AI Moves Oncology Toward Experimentally Validated, Patient-specific Insights
AI has transformed what we can predict in medicine. But prediction is still not the same thing as truth, and cancer is where that distinction matters most.
Most AI in oncology today is trained the same way modern LLMs are trained: massive datasets, historical outcomes, and statistical pattern recognition. These models can generate impressive probabilities, response likelihoods, risk scores, survival curves, and “best next treatments.” But they are still making educated guesses based on what happened to other people.
That approach has powered progress, but it has a ceiling. Cancer isn’t language. Biology is not interchangeable. A patient isn’t an average. Even the best model can’t fully predict how a living tumor will respond inside a specific human body, shaped by unique biology, previous treatments, and evolving disease.

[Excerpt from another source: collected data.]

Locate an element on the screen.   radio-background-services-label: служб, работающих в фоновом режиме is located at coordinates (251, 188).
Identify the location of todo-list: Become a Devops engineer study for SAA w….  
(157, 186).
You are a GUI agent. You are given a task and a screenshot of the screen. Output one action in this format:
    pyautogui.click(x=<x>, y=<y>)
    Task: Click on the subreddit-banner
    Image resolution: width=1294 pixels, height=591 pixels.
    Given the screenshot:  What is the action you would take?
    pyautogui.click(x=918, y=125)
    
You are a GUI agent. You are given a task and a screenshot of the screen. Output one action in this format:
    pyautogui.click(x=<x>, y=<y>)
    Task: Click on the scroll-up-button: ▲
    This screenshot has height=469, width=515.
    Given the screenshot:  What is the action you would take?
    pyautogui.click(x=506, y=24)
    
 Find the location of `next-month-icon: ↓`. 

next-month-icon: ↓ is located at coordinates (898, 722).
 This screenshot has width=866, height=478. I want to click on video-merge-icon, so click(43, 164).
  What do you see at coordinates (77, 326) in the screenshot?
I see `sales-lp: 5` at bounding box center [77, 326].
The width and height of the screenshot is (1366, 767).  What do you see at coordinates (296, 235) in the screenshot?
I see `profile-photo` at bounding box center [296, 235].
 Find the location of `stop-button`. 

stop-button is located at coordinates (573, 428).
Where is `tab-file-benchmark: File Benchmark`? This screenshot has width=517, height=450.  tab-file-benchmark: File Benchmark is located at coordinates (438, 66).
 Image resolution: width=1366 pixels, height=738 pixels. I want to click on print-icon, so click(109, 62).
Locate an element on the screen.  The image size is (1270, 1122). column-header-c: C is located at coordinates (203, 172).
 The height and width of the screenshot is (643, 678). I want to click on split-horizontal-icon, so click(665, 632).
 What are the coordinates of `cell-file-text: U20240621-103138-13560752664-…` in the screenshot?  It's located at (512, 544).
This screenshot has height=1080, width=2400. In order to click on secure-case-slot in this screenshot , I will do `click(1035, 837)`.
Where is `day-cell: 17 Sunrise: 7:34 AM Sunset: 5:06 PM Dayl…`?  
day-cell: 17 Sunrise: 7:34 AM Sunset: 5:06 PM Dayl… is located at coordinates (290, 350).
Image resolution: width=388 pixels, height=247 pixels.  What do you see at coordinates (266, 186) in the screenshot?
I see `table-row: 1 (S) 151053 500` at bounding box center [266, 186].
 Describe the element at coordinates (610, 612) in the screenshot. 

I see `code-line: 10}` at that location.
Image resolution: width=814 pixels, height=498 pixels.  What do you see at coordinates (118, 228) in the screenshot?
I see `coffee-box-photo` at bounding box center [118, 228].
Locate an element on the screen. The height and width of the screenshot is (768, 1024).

This is where functional precision medicine changes everything. Instead of asking AI to guess what should work, we give AI real patient-specific evidence to interpret. When a patient’s live tumor cells are tested against hundreds of FDA-approved therapies, we generate something oncology rarely gets: experimentally validated truth.
Now AI can do what it’s best at, detecting patterns, ranking options, interpreting complex multidimensional data, without pretending population averages apply to one individual. AI becomes the accelerator of truth, not the generator of assumptions.
That’s the shift from probabilistic medicine to experimentally grounded medicine. Not AI replacing doctors. Not AI replacing biology. But AI working with biology, measuring how the cancer actually behaves, and turning that behavior into actionable insights where the doctor uses that information to make data-informed decisions.
This is not science fiction. It’s happening right now. Patients are being treated. Lives are being saved today. The future of oncology will belong to platforms that stop guessing and start measuring, then use AI to scale it to every patient.
Cancer care is still running on averages, but that era is ending. The tools exist today to move beyond probability and into proof. The next leap in oncology won’t come from one magical algorithm. It will come from biology, technology, and AI working in harmony at the individual level, so every patient becomes their own source of truth.